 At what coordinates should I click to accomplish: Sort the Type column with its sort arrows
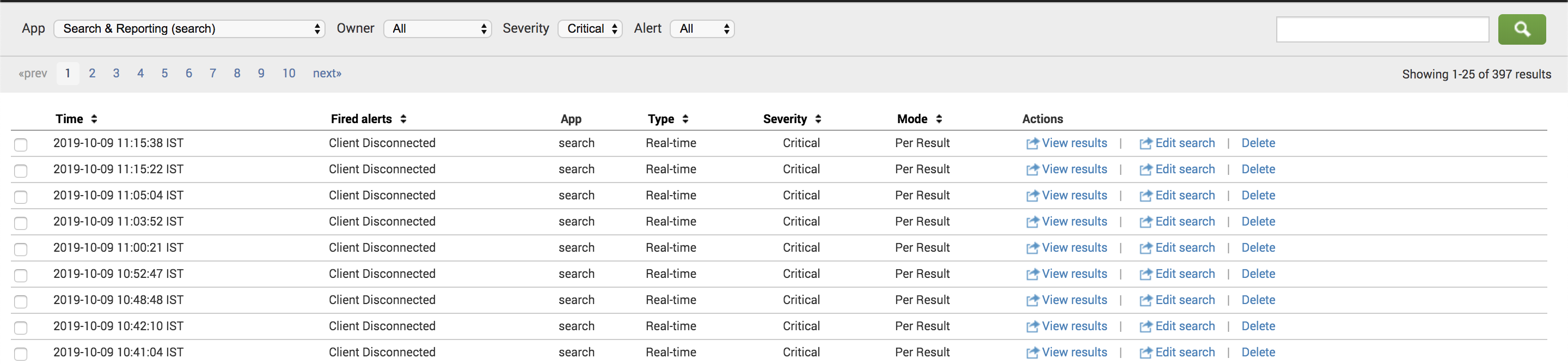(687, 119)
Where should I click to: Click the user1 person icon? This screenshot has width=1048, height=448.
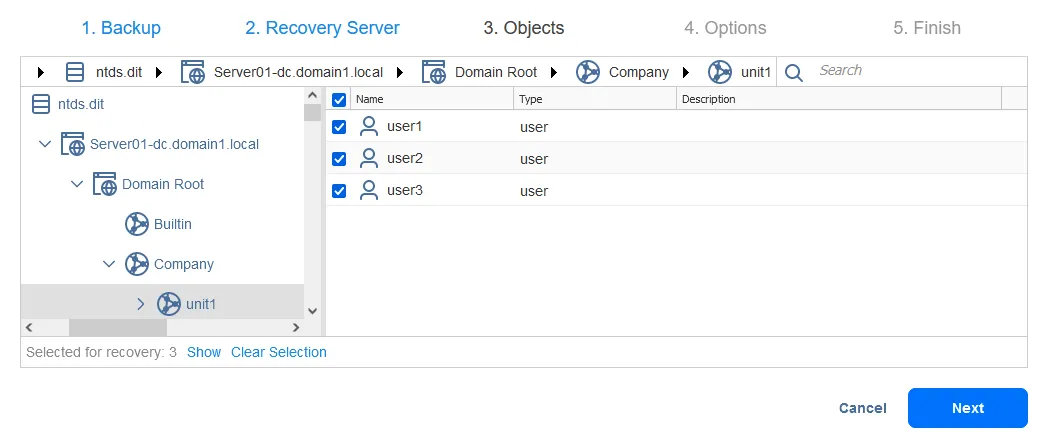click(369, 126)
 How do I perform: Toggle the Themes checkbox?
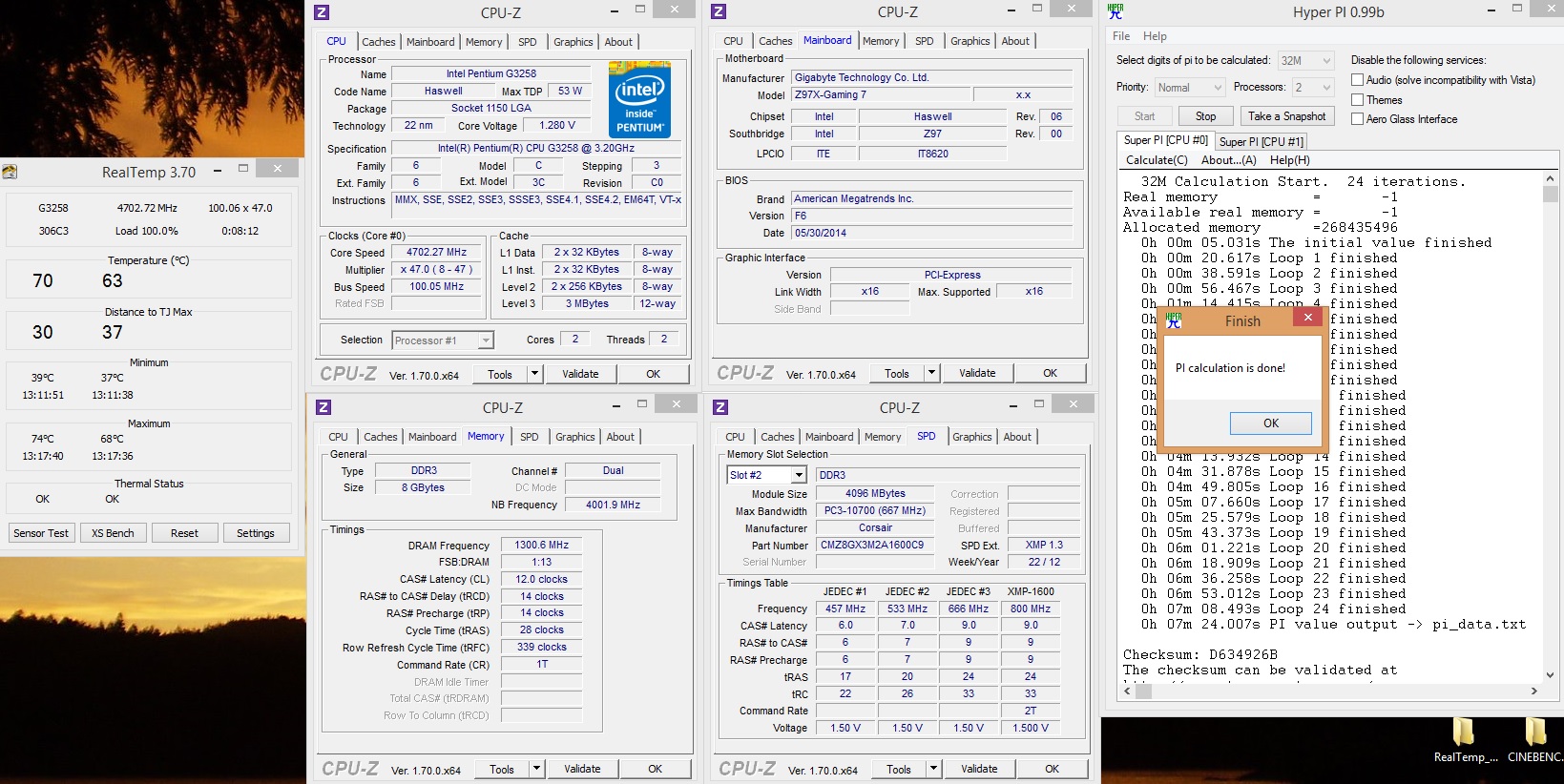[1357, 100]
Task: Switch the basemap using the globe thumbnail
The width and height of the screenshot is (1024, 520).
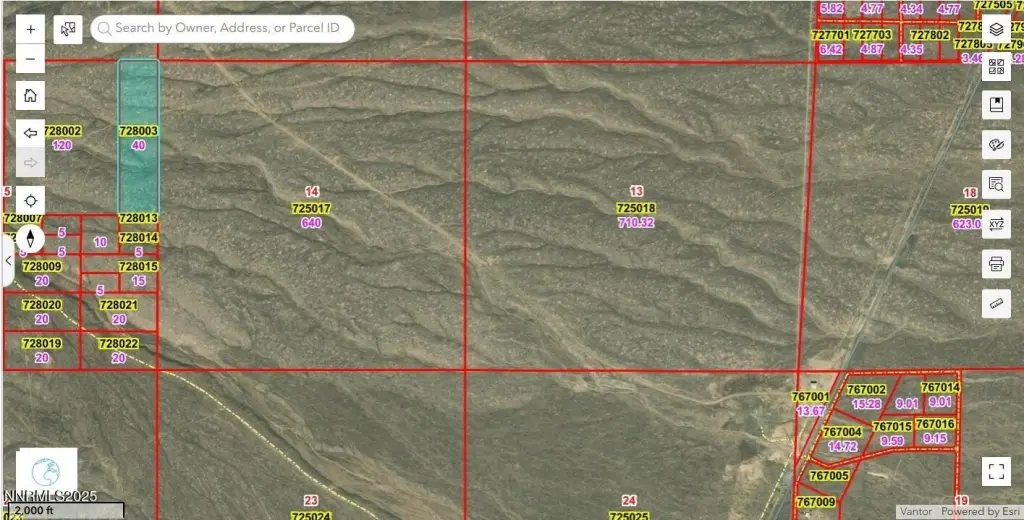Action: point(46,472)
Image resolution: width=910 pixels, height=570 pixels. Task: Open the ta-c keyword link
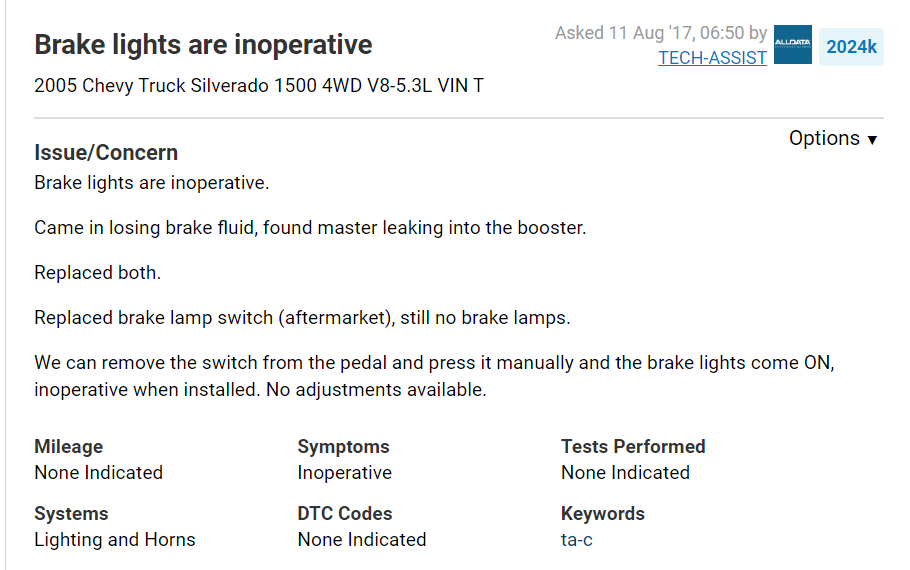[x=577, y=540]
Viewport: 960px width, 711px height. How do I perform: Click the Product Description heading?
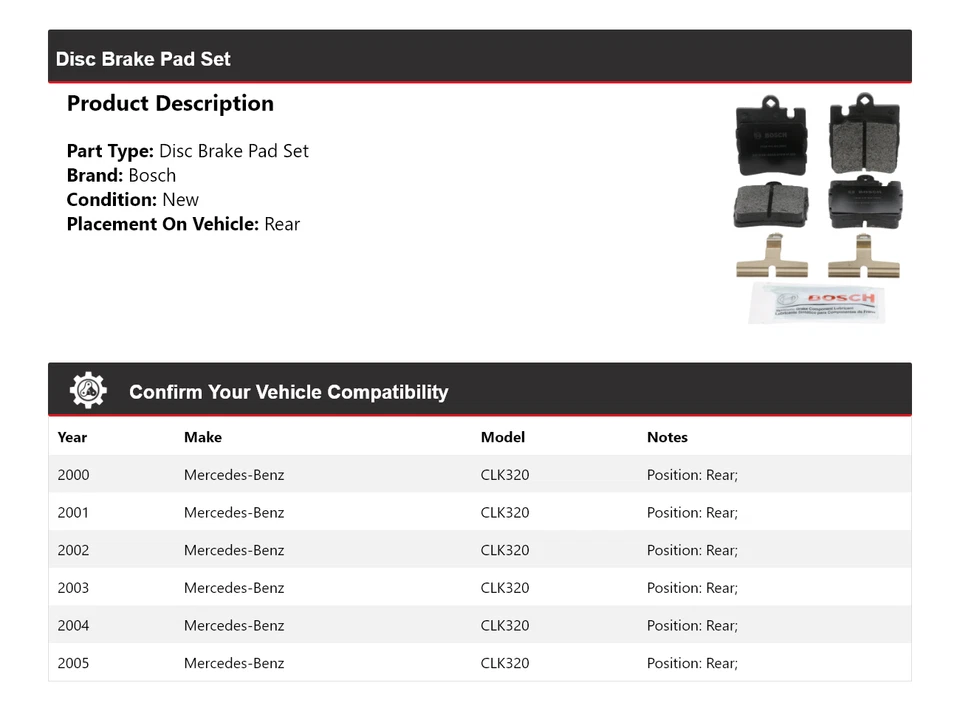(x=170, y=104)
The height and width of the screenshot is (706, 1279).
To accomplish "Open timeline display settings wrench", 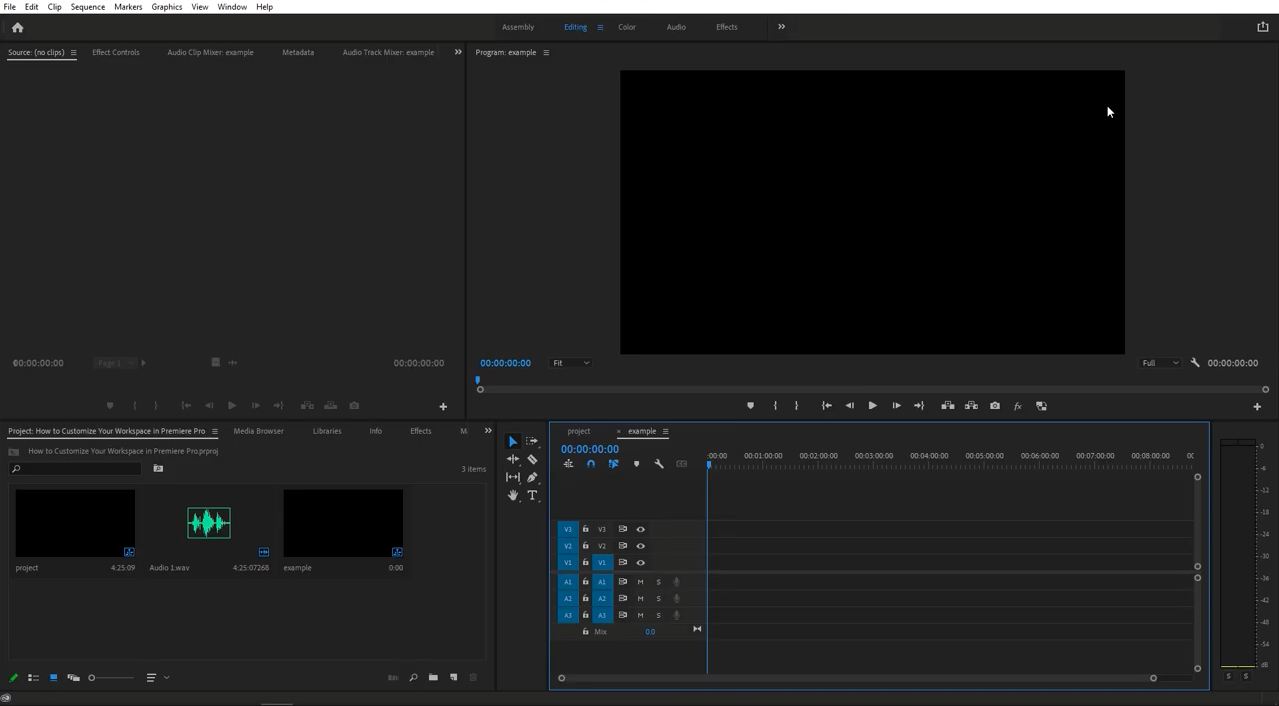I will 659,464.
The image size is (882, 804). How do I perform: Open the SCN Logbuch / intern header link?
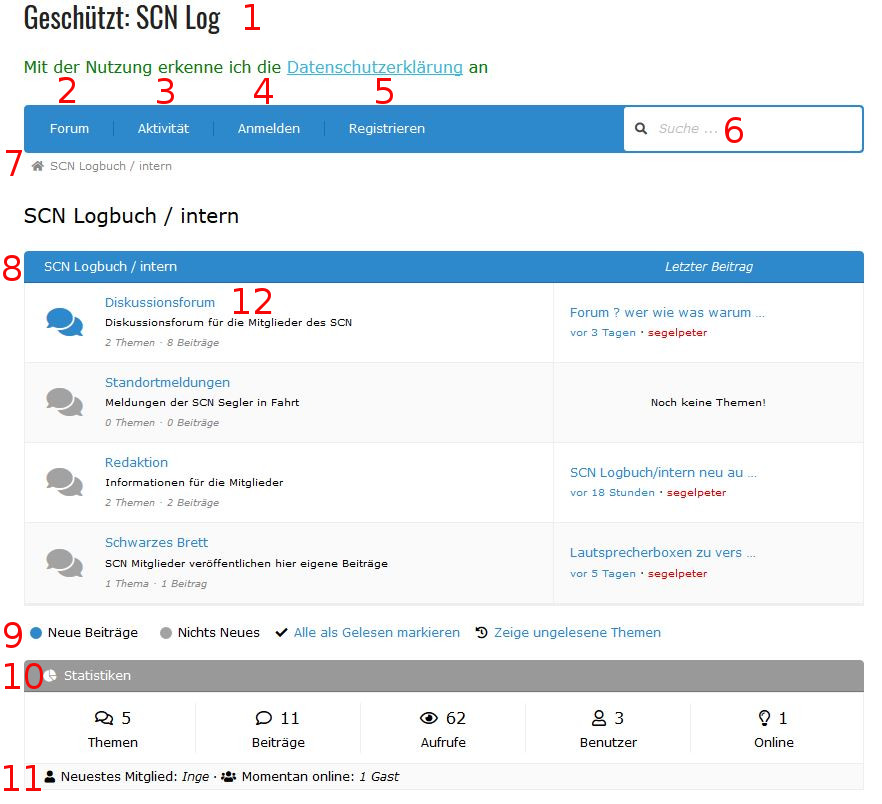click(x=110, y=267)
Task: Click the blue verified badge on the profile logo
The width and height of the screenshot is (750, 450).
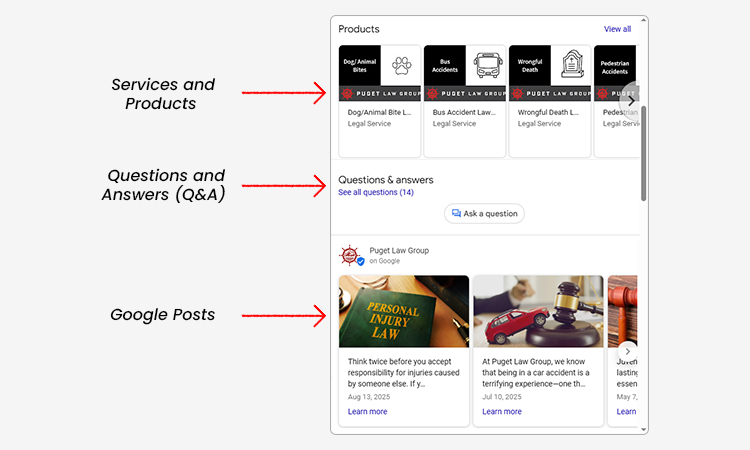Action: coord(360,261)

-=-=-

▶ Directions for this task:
None of the pictures belong in the copy. Write out exactly the lines from the line that holds "The image size" through the last line of the listing above, both ends included.

▶ Exercise result:
The image size is (882, 804). How do I perform: Open the SCN Logbuch / intern header link?
click(x=110, y=267)
Task: Click the blue verified badge on the profile logo
The width and height of the screenshot is (750, 450).
Action: coord(360,261)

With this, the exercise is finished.